## Aim
Reproduce the listing below verbatim, starting at its first line and stopping after the line that contains "[x=14, y=354]".

+++ Records for the task +++

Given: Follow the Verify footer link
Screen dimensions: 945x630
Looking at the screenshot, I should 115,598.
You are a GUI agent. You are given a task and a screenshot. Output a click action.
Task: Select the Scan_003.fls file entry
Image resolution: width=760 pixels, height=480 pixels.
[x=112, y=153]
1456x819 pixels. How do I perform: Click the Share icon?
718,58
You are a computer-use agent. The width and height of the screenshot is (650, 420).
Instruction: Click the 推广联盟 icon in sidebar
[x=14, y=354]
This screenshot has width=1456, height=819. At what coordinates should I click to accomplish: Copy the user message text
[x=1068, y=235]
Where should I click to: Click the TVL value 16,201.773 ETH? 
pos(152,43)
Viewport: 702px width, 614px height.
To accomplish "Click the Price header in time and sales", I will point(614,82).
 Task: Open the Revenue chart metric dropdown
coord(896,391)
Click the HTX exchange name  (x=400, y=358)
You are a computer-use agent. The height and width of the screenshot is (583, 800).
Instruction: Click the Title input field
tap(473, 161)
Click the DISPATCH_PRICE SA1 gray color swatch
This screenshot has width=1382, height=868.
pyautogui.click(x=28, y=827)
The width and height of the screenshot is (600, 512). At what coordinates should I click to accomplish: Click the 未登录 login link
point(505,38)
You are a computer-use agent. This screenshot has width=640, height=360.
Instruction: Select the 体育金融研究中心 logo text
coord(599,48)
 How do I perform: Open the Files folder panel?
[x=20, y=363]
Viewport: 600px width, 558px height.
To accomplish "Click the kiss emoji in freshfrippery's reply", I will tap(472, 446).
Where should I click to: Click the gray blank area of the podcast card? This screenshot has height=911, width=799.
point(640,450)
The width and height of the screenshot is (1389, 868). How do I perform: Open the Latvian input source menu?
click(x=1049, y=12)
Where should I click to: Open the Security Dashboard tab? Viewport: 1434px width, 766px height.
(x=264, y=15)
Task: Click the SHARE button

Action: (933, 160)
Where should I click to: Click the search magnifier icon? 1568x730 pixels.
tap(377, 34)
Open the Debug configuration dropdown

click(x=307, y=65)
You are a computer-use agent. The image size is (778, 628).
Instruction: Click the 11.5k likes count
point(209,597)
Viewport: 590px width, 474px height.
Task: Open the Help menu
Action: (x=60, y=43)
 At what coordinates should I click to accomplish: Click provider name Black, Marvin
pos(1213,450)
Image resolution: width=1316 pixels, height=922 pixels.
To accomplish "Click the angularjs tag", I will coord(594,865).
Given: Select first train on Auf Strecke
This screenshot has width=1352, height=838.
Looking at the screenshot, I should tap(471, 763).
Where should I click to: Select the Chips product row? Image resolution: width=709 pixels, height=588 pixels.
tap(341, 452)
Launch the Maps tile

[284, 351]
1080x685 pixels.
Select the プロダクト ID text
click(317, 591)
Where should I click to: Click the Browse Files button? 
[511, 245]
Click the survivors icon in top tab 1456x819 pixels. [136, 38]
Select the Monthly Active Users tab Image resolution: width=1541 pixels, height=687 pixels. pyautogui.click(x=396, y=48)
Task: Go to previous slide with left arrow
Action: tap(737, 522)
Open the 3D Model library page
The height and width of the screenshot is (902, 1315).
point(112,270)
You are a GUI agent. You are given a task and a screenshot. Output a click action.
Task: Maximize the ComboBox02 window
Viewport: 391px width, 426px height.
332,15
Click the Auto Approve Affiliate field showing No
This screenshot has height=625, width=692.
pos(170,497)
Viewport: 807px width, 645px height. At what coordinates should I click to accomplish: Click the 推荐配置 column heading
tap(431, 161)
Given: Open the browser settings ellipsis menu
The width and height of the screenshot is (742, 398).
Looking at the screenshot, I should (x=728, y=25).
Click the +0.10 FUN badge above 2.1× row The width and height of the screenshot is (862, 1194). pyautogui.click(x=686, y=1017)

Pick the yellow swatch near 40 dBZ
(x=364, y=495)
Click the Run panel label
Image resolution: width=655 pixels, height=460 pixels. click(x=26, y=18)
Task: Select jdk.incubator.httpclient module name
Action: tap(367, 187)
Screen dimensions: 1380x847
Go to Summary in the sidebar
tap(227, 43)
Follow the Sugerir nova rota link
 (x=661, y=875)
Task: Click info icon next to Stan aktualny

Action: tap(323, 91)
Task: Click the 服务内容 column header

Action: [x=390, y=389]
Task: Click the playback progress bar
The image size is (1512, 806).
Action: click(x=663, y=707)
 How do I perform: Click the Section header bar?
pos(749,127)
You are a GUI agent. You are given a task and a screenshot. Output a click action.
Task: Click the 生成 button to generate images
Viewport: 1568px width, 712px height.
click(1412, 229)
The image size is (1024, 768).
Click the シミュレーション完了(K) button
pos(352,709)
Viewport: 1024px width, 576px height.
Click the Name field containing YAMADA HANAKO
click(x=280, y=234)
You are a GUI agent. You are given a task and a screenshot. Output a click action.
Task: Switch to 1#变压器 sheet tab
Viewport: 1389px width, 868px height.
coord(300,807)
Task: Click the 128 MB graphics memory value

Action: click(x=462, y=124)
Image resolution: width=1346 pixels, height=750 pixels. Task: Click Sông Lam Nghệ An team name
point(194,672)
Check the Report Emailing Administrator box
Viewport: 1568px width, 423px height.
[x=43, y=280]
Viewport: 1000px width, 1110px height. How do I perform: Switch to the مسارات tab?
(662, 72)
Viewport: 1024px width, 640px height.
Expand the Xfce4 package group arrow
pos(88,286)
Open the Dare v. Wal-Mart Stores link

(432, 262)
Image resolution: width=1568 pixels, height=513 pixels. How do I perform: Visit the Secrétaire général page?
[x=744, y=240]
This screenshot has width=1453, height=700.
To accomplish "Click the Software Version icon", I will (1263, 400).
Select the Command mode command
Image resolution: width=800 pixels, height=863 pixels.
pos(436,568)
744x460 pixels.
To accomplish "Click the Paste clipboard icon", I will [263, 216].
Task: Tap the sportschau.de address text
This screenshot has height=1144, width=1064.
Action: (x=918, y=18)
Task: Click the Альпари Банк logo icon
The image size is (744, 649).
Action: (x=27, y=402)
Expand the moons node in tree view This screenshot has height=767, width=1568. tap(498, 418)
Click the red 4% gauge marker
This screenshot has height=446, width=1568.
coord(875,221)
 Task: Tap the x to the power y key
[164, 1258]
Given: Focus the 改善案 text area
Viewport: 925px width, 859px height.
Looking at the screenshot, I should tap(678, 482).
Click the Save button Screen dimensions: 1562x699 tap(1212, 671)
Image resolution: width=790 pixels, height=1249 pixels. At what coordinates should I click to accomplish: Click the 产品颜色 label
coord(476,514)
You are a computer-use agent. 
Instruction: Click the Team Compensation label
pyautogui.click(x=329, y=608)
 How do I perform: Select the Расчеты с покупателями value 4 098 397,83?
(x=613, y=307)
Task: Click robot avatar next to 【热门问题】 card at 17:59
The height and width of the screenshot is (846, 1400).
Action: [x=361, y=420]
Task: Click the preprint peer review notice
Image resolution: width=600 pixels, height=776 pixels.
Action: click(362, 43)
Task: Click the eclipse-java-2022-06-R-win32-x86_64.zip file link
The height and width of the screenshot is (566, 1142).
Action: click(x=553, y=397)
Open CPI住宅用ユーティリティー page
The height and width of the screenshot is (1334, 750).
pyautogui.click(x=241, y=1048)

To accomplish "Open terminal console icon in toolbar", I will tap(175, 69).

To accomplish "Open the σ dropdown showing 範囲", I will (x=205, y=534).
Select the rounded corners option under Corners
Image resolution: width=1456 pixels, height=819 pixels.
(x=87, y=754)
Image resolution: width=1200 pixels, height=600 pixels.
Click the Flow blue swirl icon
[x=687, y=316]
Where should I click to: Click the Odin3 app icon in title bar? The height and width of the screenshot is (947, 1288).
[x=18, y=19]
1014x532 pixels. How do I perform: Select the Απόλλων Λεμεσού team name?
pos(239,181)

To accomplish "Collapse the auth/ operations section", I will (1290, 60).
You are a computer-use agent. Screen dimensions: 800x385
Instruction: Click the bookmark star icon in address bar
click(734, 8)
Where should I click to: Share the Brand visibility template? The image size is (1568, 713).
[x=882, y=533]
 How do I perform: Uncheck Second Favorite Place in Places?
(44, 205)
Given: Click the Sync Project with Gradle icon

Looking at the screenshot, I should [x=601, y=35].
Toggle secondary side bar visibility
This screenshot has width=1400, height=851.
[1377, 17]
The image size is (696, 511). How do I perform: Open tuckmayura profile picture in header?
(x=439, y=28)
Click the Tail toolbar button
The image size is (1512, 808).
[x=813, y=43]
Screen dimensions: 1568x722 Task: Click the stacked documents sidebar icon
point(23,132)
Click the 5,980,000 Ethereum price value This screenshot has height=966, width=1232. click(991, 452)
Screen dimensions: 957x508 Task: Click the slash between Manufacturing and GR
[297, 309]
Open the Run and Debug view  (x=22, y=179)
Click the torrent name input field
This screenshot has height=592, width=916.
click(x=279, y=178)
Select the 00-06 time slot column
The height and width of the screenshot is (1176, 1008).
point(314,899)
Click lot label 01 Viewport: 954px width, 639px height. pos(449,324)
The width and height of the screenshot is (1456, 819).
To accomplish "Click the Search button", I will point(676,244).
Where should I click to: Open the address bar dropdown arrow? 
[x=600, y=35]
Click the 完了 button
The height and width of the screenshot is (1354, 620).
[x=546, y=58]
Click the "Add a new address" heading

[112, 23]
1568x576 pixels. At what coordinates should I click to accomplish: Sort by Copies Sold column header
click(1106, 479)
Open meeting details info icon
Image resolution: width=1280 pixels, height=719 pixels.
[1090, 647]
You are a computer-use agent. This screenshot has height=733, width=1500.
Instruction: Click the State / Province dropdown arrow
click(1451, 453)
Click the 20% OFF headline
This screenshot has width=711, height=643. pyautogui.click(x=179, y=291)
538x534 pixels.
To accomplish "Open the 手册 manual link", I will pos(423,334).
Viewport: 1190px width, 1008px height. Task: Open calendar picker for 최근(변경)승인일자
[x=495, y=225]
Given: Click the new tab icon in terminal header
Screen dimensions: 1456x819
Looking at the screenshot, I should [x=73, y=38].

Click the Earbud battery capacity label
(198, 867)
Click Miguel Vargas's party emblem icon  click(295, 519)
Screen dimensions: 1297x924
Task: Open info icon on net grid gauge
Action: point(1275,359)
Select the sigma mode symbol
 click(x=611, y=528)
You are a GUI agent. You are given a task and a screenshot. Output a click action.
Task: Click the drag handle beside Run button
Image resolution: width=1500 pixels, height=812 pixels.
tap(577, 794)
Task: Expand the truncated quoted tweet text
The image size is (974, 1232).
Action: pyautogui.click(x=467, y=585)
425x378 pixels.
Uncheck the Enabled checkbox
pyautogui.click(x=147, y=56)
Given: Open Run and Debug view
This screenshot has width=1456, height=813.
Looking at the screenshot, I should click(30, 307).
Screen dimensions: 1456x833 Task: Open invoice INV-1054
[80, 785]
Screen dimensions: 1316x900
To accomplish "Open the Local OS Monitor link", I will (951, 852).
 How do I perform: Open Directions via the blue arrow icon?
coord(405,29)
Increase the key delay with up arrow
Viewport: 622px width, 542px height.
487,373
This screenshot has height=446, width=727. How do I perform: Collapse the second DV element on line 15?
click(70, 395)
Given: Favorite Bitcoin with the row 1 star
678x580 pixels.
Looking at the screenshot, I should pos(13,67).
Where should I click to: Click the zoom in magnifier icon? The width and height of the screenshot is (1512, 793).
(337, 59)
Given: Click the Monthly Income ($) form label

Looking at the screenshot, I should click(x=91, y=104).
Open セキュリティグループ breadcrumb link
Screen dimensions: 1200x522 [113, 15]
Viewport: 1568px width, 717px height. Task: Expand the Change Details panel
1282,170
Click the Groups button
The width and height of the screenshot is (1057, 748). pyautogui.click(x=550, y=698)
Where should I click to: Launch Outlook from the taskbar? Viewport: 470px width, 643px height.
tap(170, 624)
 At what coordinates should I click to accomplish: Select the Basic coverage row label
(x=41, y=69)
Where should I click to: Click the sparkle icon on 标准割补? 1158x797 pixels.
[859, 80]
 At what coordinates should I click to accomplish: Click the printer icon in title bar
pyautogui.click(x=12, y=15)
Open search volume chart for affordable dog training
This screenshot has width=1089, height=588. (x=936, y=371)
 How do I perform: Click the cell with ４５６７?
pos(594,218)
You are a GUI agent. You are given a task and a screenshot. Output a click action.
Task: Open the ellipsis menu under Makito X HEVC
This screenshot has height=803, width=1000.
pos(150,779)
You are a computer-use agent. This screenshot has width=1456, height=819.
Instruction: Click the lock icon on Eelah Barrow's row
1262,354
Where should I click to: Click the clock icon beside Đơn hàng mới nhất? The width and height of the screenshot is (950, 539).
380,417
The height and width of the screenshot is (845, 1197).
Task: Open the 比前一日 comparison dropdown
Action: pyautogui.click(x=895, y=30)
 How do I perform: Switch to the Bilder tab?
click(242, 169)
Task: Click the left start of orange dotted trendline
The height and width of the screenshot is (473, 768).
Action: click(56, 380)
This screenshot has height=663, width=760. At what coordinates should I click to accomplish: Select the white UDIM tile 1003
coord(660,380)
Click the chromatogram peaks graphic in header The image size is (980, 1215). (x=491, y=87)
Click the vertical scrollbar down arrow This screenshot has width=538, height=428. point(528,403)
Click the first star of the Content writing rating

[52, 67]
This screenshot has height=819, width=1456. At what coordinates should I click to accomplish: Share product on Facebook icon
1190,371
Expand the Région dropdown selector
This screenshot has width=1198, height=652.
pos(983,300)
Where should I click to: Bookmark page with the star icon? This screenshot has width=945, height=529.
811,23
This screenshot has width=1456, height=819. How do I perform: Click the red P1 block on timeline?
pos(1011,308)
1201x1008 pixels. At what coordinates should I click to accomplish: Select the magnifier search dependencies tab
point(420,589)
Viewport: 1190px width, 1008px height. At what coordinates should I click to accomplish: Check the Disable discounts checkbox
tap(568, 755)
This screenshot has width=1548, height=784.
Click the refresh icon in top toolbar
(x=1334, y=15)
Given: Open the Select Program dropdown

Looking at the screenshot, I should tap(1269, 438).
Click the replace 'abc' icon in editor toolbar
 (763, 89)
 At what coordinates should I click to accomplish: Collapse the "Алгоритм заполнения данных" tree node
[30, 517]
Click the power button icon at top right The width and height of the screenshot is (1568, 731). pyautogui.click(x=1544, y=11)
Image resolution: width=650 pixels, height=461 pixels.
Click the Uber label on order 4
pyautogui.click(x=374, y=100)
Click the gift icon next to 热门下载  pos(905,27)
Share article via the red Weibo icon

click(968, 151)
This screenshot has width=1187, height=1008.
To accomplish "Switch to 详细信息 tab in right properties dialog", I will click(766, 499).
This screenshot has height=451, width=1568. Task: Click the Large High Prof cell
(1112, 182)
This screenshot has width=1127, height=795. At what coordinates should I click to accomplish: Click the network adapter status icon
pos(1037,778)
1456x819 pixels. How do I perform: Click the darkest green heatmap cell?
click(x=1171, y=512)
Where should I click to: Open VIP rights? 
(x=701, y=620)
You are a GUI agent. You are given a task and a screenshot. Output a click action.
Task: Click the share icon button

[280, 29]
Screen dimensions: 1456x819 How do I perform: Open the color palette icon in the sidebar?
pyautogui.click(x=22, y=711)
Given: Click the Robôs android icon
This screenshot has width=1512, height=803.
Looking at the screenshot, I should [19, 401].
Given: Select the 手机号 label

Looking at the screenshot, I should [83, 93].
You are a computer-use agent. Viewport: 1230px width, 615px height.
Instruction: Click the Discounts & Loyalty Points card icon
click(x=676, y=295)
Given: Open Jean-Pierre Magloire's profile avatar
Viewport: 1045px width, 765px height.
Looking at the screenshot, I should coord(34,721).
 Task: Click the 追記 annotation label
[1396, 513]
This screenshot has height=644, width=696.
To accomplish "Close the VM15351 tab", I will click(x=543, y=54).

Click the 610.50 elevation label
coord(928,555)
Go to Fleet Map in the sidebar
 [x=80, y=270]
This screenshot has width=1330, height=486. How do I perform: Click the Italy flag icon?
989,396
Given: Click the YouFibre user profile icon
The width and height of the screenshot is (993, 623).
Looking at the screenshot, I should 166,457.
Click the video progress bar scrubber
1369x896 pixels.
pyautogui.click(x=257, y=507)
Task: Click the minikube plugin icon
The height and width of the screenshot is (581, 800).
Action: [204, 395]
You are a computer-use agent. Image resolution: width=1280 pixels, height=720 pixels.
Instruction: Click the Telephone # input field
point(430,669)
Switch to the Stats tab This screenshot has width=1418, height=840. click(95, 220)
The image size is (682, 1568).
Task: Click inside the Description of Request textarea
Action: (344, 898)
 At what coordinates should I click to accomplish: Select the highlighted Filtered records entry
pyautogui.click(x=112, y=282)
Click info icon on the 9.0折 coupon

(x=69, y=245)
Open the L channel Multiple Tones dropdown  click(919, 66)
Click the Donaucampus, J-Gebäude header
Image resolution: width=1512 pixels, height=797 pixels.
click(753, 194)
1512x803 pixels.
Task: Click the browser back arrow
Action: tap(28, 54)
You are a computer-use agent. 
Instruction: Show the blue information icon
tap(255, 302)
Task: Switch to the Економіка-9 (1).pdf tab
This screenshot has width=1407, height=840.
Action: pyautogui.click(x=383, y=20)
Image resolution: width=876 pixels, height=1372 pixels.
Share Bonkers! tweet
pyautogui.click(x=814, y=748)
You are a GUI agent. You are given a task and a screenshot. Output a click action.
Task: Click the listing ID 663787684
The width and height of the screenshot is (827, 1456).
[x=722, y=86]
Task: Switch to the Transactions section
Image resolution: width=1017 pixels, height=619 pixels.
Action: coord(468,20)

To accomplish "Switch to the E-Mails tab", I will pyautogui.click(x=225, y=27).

+++

## Exercise result
Given: Follow the Verify footer link
Screen dimensions: 945x630
Looking at the screenshot, I should 115,598.
You are a GUI agent. You are given a task and a screenshot. Output a click action.
Task: Select the Scan_003.fls file entry
Image resolution: width=760 pixels, height=480 pixels.
[x=112, y=153]
1456x819 pixels. How do I perform: Click the Share icon?
718,58
You are a computer-use agent. The width and height of the screenshot is (650, 420).
Instruction: Click the 推广联盟 icon in sidebar
[x=14, y=354]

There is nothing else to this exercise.